**YOUR TASK**. Copy, without any change, the lines from the one that holds "Bible Baptist Theological" through the final line of the material below.

**RECORDS FOR THIS EXERCISE**.
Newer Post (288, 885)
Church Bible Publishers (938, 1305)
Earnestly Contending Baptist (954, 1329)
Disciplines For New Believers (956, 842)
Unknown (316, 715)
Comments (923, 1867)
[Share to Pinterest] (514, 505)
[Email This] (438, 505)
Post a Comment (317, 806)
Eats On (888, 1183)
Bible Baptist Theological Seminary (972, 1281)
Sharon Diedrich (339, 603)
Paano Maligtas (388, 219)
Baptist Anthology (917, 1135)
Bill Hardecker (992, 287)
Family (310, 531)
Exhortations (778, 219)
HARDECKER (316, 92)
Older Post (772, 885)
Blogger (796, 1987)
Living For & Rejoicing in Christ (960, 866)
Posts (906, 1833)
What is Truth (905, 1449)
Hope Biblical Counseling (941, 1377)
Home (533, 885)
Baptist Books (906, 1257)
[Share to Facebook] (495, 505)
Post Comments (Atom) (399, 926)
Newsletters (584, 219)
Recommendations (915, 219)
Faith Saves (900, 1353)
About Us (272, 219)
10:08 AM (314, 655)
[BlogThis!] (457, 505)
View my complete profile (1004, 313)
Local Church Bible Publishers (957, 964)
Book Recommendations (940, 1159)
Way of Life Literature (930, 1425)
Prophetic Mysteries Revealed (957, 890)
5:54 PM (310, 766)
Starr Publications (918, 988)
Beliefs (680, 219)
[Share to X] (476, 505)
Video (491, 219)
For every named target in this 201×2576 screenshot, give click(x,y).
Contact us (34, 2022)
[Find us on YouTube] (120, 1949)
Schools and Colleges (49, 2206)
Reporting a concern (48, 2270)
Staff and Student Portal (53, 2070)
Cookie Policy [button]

**SOLUTION TO THE EXERCISE**.
Bible Baptist Theological Seminary (972, 1281)
Sharon Diedrich (339, 603)
Paano Maligtas (388, 219)
Baptist Anthology (917, 1135)
Bill Hardecker (992, 287)
Family (310, 531)
Exhortations (778, 219)
HARDECKER (316, 92)
Older Post (772, 885)
Blogger (796, 1987)
Living For & Rejoicing in Christ (960, 866)
Posts (906, 1833)
What is Truth (905, 1449)
Hope Biblical Counseling (941, 1377)
Home (533, 885)
Baptist Books (906, 1257)
[Share to Facebook] (495, 505)
Post Comments (Atom) (399, 926)
Newsletters (584, 219)
Recommendations (915, 219)
Faith Saves (900, 1353)
About Us (272, 219)
10:08 AM (314, 655)
[BlogThis!] (457, 505)
View my complete profile (1004, 313)
Local Church Bible Publishers (957, 964)
Book Recommendations (940, 1159)
Way of Life Literature (930, 1425)
Prophetic Mysteries Revealed (957, 890)
5:54 PM (310, 766)
Starr Publications (918, 988)
Beliefs (680, 219)
[Share to X] (476, 505)
Video (491, 219)
For every named target in this 201×2576 screenshot, give click(x,y).
Contact us (34, 2022)
[Find us on YouTube] (120, 1949)
Schools and Colleges (49, 2206)
Reporting a concern (48, 2270)
Staff and Student Portal (53, 2070)
Cookie Policy [button]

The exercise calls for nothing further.